> [YOUR INSTRUCTIONS] Reproduce the passage below on early educational interventions and sustaining environments word for word, in full.

> [SELECTED PASSAGE]
▼▼▼

Given the strong theoretical reasons for thinking that academic interventions might complement each other, why might such conflicting results appear? One may be that school curricula are sufficiently redundant with effective early educational interventions that children who do not receive the early intervention learn the skills anyway, aided by the steeper learning curve at the beginning of knowledge acquisition (Campbell & Frey, 1970). Additionally, redundant curricula in the early school years may limit opportunities of preschool attendees to build on the knowledge they gained during an effective early educational intervention (Engel, Claessens, & Finch, 2013; Sarama & Clements, 2015). Based on the latter explanation, perhaps exposure to advanced instruction is a promising candidate for a sustaining environment following an early educational intervention.

On the other hand, complementarity may be limited because it is difficult for children to transfer knowledge learned in one context to another (Bailey, 2019; Kang et al., 2018). In combination with rapid learning among children who do not receive high quality educational interventions, both factors might limit the intervention children’s opportunities to transfer knowledge to content months or years later. If true, perhaps cognitive psychological theories may not inform predictions about sustaining environments in real world educational settings as well as they appear to.

▲▲▲

> [INFORMATION SHOWN]
▼▼▼

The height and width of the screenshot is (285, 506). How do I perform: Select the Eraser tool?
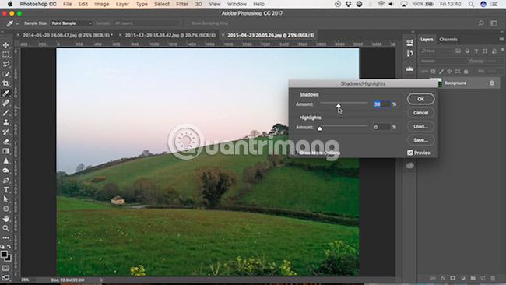point(5,142)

▲▲▲

> [ANSWER TO THIS PROBLEM]
Given the strong theoretical reasons for thinking that academic interventions might complement each other, why might such conflicting results appear? One may be that school curricula are sufficiently redundant with effective early educational interventions that children who do not receive the early intervention learn the skills anyway, aided by the steeper learning curve at the beginning of knowledge acquisition (Campbell & Frey, 1970). Additionally, redundant curricula in the early school years may limit opportunities of preschool attendees to build on the knowledge they gained during an effective early educational intervention (Engel, Claessens, & Finch, 2013; Sarama & Clements, 2015). Based on the latter explanation, perhaps exposure to advanced instruction is a promising candidate for a sustaining environment following an early educational intervention.

On the other hand, complementarity may be limited because it is difficult for children to transfer knowledge learned in one context to another (Bailey, 2019; Kang et al., 2018). In combination with rapid learning among children who do not receive high quality educational interventions, both factors might limit the intervention children’s opportunities to transfer knowledge to content months or years later. If true, perhaps cognitive psychological theories may not inform predictions about sustaining environments in real world educational settings as well as they appear to.